According to McKnight, the legislation she champions benefits all residents in the district, in both cities.

“If you look at my different pieces of legislation, it touches every type of community throughout Bayonne and Jersey City,” she said. “No matter what color I am, I’m going to serve all the people and I look forward to continuing to do legislation for all.”

McKnight said she will continue to support legislation on an array of topics that affect residents of the 31st Legislative District: “There’s so many things to address, but there always is. That’s why New Jersey is very diversified. There’s so many issues from education to homelessness, to social justice, to making sure that people feel that they’re represented. I have an array of legislation that I’m working on and it’s not just on one particular group of people or one particular topic. I’m looking forward to continuing to work for hunger, homelessness, social justice, education, on the environment. You’re going to see a plethora of legislation come out from me throughout an array of topics.”

Senator Sandra Cunningham

Senator Sandra Cunningham

Cunningham, who has been in the state Senate since 2007, told the BCN she was excited and pleased with the results of the election.

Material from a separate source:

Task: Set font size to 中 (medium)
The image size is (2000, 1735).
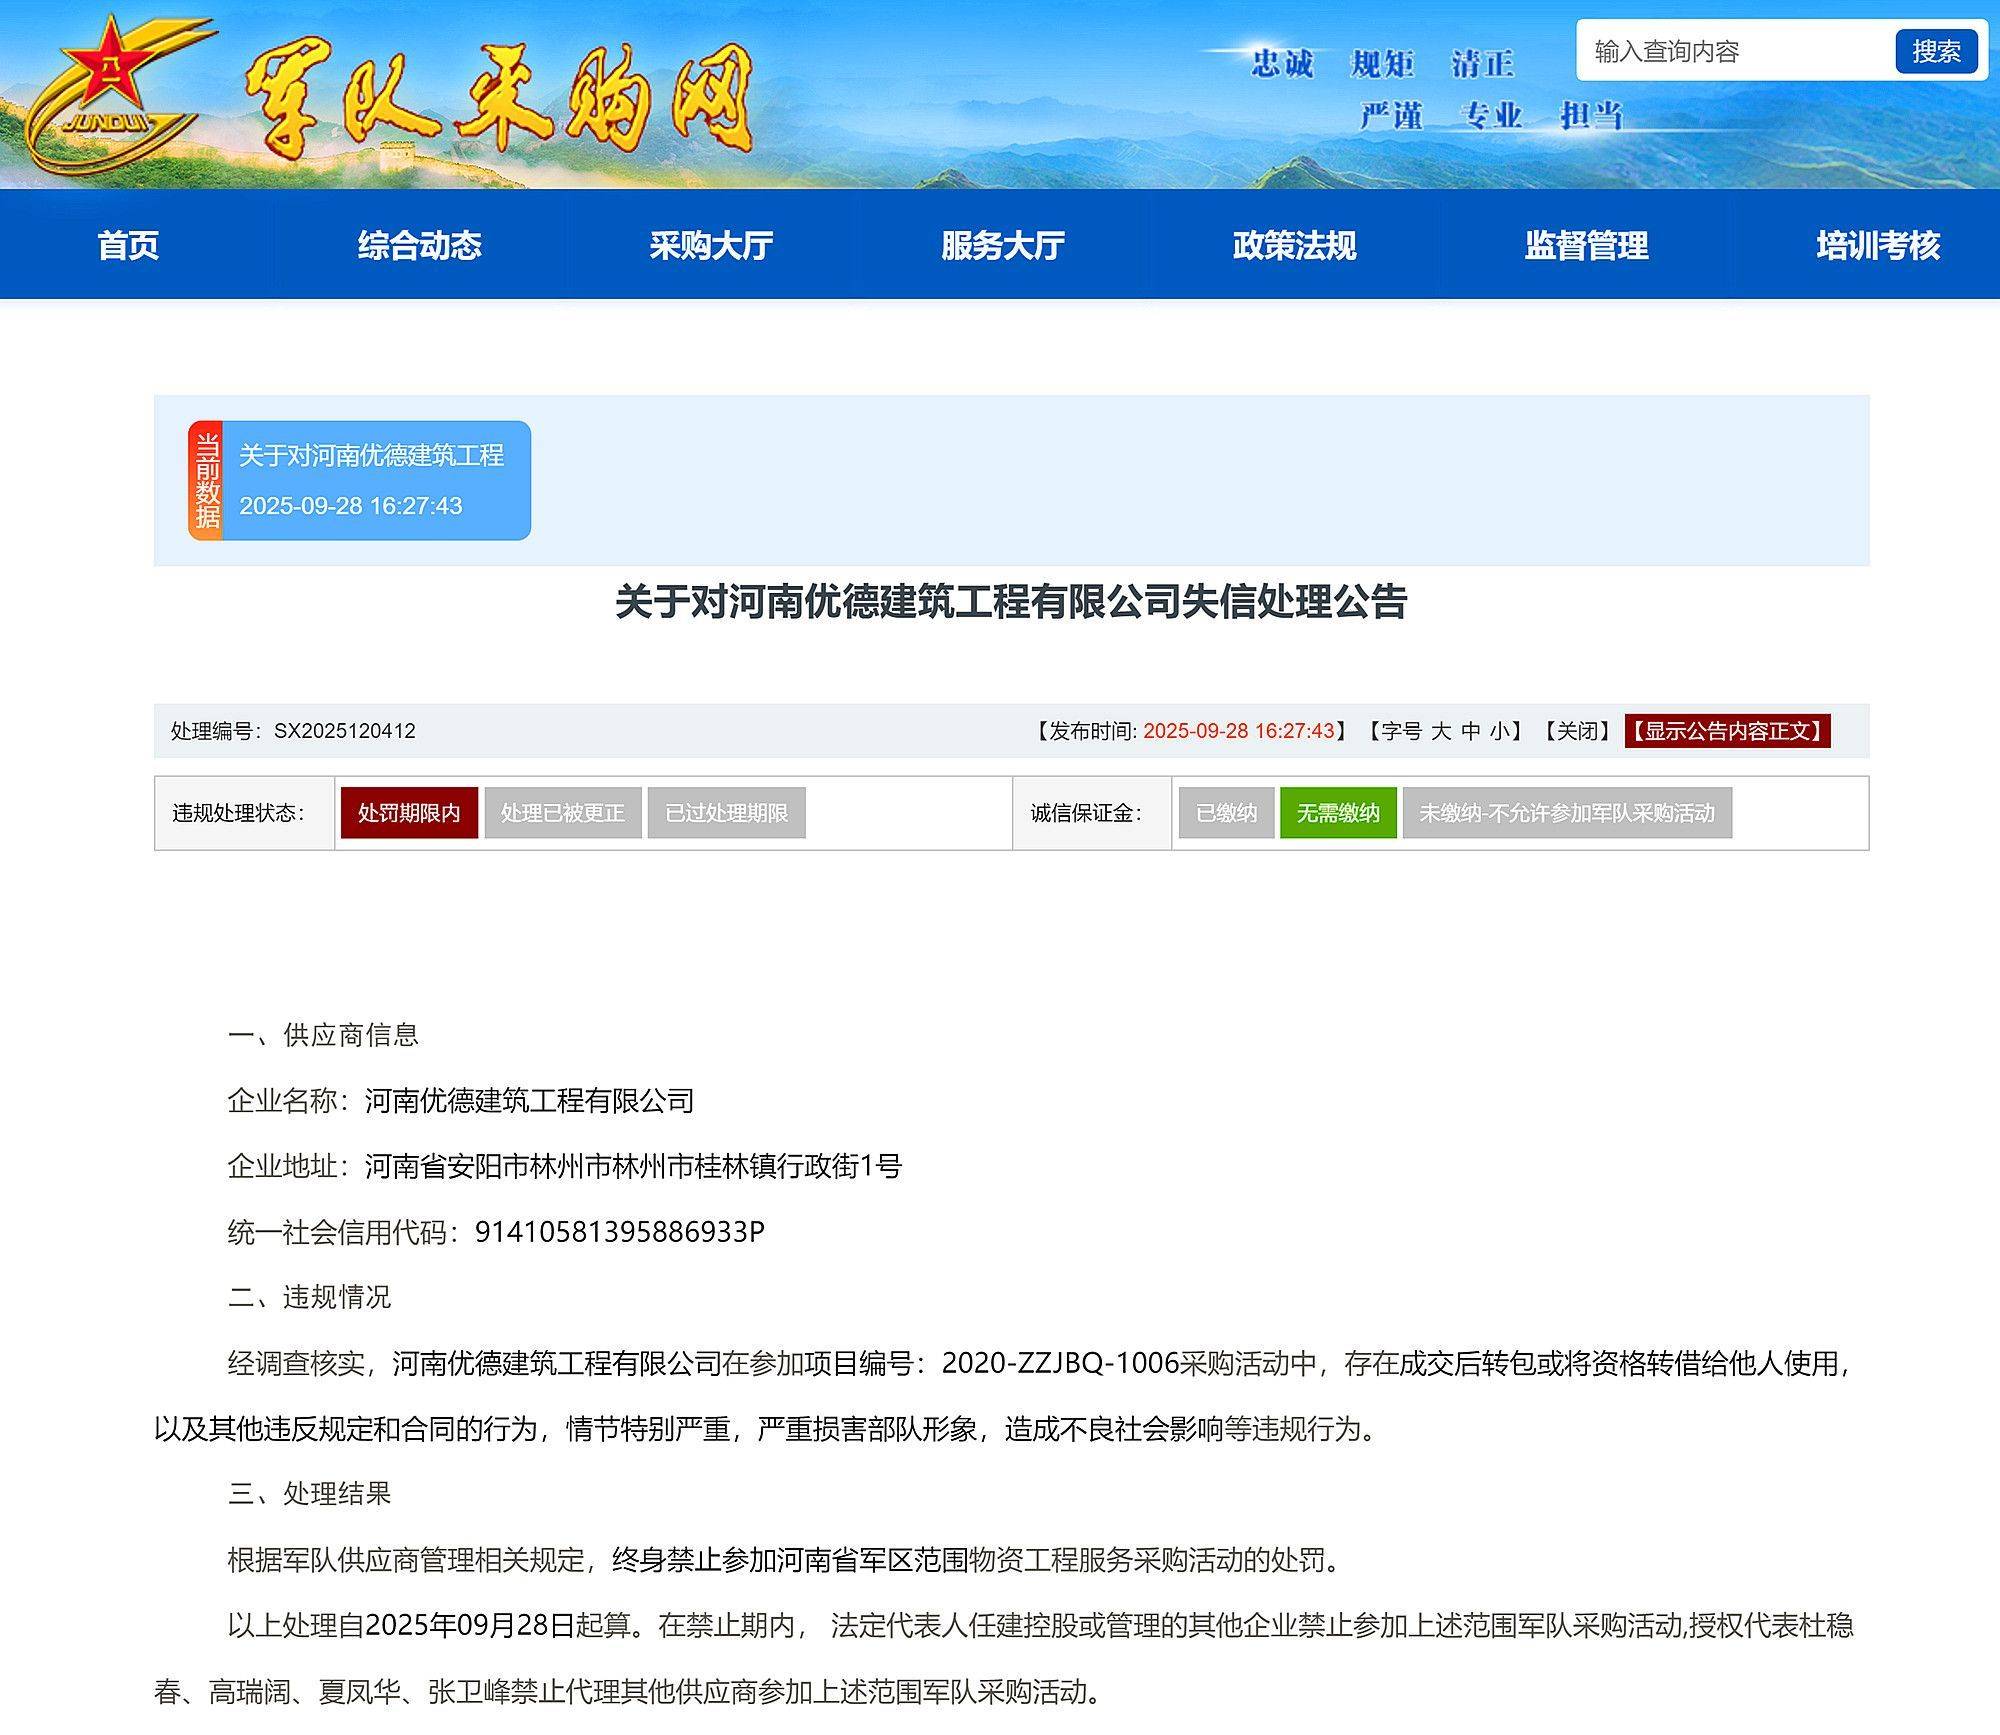Action: (1470, 731)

“I think it shows that our constituencies have faith and trust in us,” Cunningham said. “I think it shows up that there is a change, not a gigantic change, but there is a movement. And there is the willingness for people to come out and vote, even in difficult times, and try to make a change. I’m very excited by it and very proud of it.”

When it comes to representation mattering, Cunningham said “to an extent that is true… It shows that if we can do it, they can do it. However, I would like to say that while historically African-Americans have always felt comfortable in electing people of other races, they have not always felt comfortable in electing their own.”

However, that is changing with young people, Cunningham said. And it can be seen from Bayonne and Jersey City to across the state, as more youth who can afford to live in Hudson County move in. Cunningham said that she has been addressing the issues that have been affecting young people as well as all residents in Bayonne and Jersey City, such as unemployment due to the pandemic.

“We do the best we can every single day and our numbers for the most part were fine because people know that we’re here,” she said. “We’re working and we’re trying to do the best we can for Jersey City and Bayonne. And I think that carries through.”

Cunningham plans to keep up that work with Sampson now joining her and McKnight: “They are a marvelous team. This is the first time that William has run for office. This is his first opportunity. I think he’s coming in representing many of the union issues that he’ll be able to help me to deal with, and to work alongside our assemblywoman.”

According to Cunningham, she plans on continuing to promote social justice other legislation she has already been championing.

“I’ve spent a lot of my time helping people who come out of the judicial system who were incarcerated,” she said. “I’ve come up with legislation to help them have another try at life, another opportunity. I’ve done a lot of work with that I intend to continue. I’m also chairperson of the Higher Education Committee for the Senate and we did wonderful legislation in helping our governor move forward with his plan to make sure that everyone gets free college education. And our assemblywoman, Angela McKnight has a long history of working with senior citizens and providing services for them, and I’m sure that she’s certainly going to continue that. And I think William will find his niche and he will figure out what he is really good at. I’m sure he’s going to work very hard and be someone that we can all look up to and say job well done.”